時代や環境変化の荒波を乗り越え、永続する強い会社を築くためには、どうすればいいのか? 会社を良くするのも、ダメにするのも、それは経営トップのあり方にかかっている――。
前著『戦略参謀の仕事』で経営トップへの登竜門として参謀役になることを説いた事業再生請負人が、初めて経営トップに向けて書いた骨太の経営論『経営トップの仕事 戦略参謀の改革現場から50のアドバイス』(稲田将人著)がダイヤモンド社から発売。今回も特別編として対談形式で記事をお届けする。

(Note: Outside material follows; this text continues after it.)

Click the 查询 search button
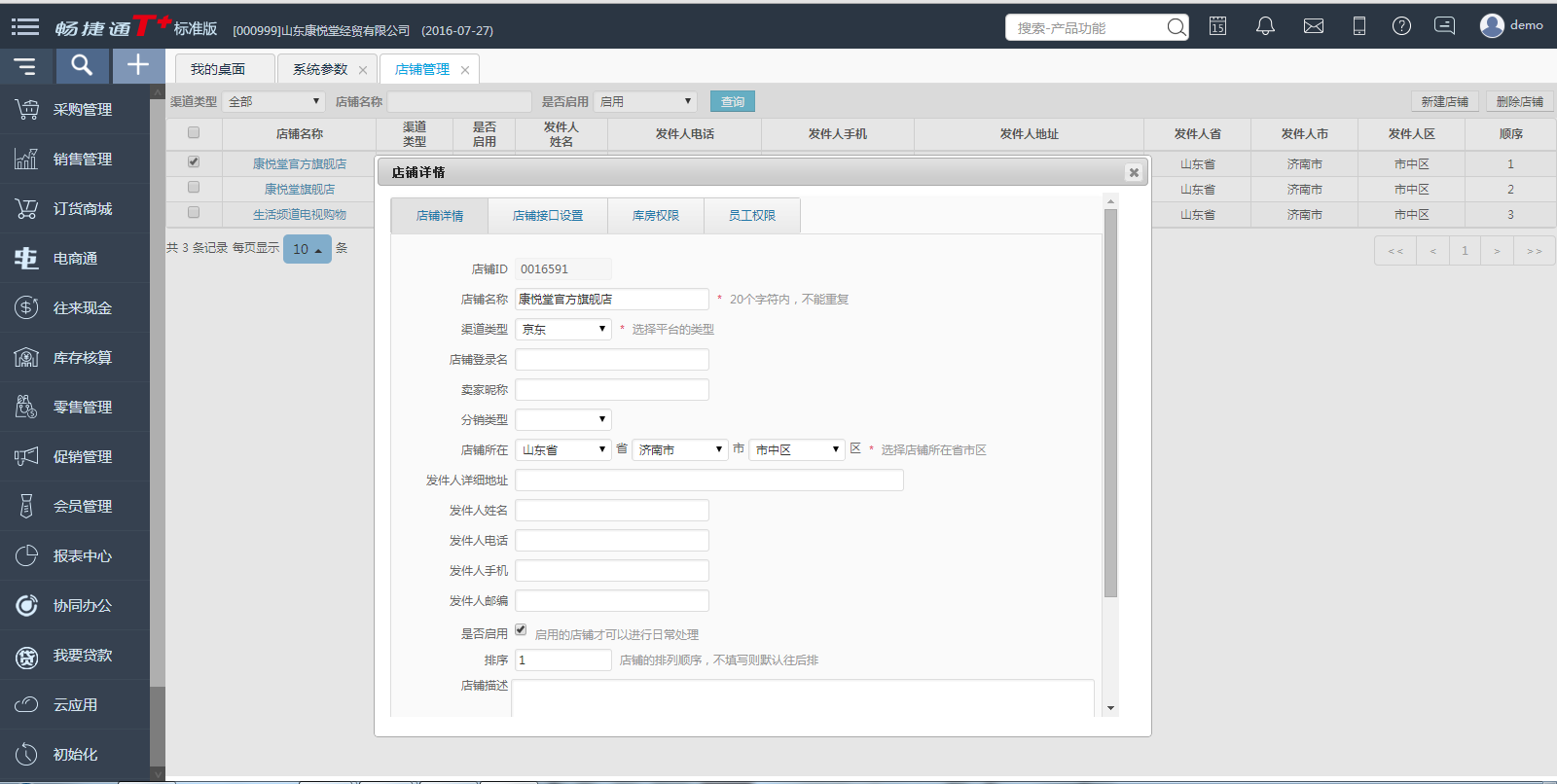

対談のゲストは、元豊田自動織機代表取締役社長・会長の磯谷智生さん。磯谷さんは「部下に自慢させる」ことが大事と語る。その真意とは? 好評連載のバックナンバーはこちらからどうぞ(構成/高野倉俊勝)。

トヨタが持っている組織としてのDNA、その強みの源泉とは?Photo: Adobe Stock

「部下に成功させ、自慢させよ」
それが幸せにつながる

トヨタが持っている組織としてのDNA、その強みの源泉とは?磯谷智生(いそがい・ちせい)
1929年愛知県生まれ。1953年名古屋大学工学部機械科卒業、同年、株式会社豊田自動織機製作所(現株式会社豊田自動織機)に入社、主に生産技術畑を歩む。課長時代から20数年間、自動車事業部にて大野耐一氏による直接の指導を仰ぐ。1978年取締役。1993年代表取締役社長に就任。その後、会長職に就任後2001年から相談役に就任。 公職として1999年経済団体連合会常任理事、社団法人発明協会常任理事、社団法人中部生産性本部副会長、社団法人日本繊維機械協会副会長などを歴任。2002 年大府商工会議所初代会頭、2004年大府商工会議所顧問に就任。1994年藍綬褒章、2001年勲二等瑞宝章受賞。

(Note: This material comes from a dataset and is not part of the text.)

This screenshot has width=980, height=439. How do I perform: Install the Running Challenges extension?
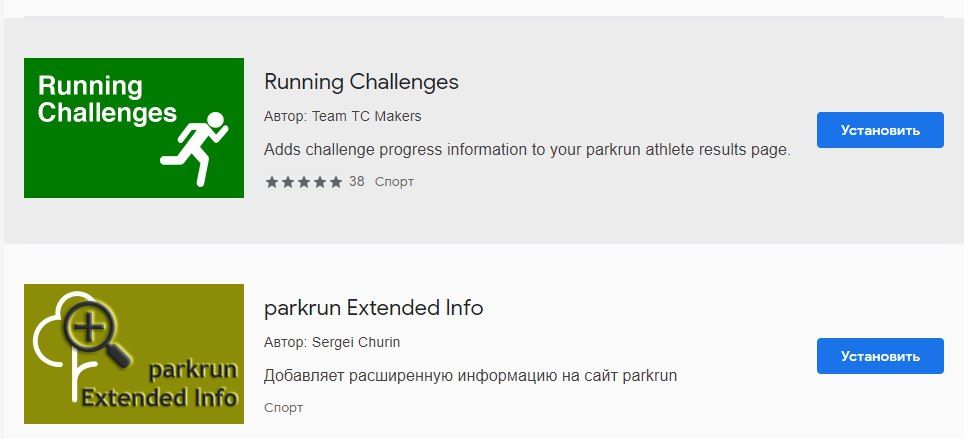879,130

磯谷智生(以下、磯谷) 稲田さんの『経営トップの仕事』を読みました。他の本もそうだが、リアルで面白い。引用されているエピソードの情景が浮かび、勉強になるというか、賛同する点が数多くある。

稲田将人(以下、稲田) ありがとうございます。特に印象に残っている箇所は、なにかありますか?

磯谷 いま、パッと思い浮かぶのは、「いい会社には、社内に人を育てる文化がある」というところかな。

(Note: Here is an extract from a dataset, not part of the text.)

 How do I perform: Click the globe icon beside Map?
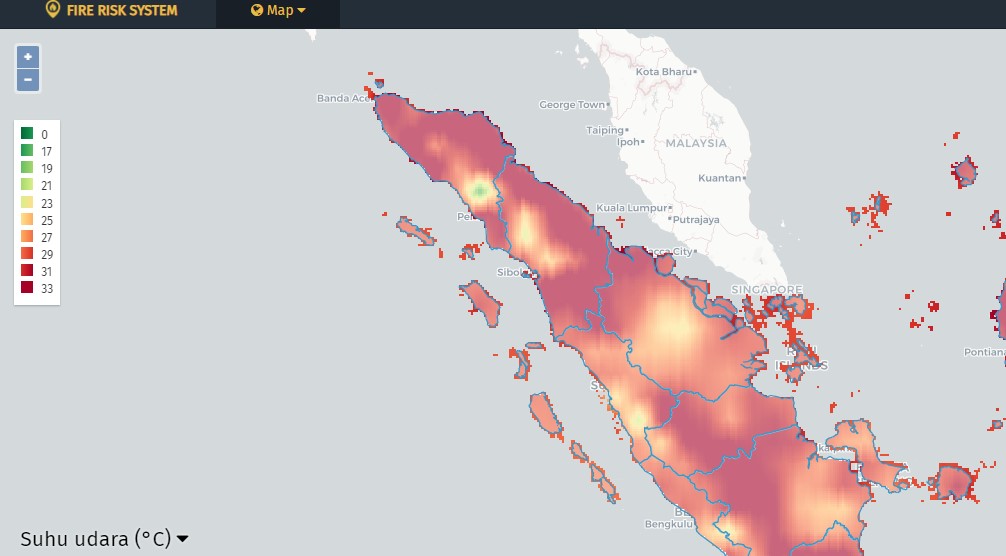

稲田 そこですね。本の中ではGE(米国、ジェネラルエレクトリック)の例を挙げて解説しましたが、この点はトヨタの企業文化も全く同じですね。

磯谷 うん、そう思う。

稲田 磯谷さんは、わたしが新卒で入社したときに重役でした。お話いただいた中で、強く記憶に残っているのが、「部下に自慢させな、いかん」です。

磯谷 そう。自慢させるためには、部下に成果をあげさせないといけない。成果が上がればやりがいを感じる。やりがいを感じると、人はそれが幸せにつながると思う。

稲田 そうですね。

磯谷 たとえば、うち(豊田自動織機)のQCサークルなんかは、世話人という役割がいて、職場ごとにQCサークルをやり、世話人が陰で応援して必ず成功させるまでやる。成功すれば、自慢話ができるし、それがやりがいにつながる。やりがいで社員は幸せになっていく。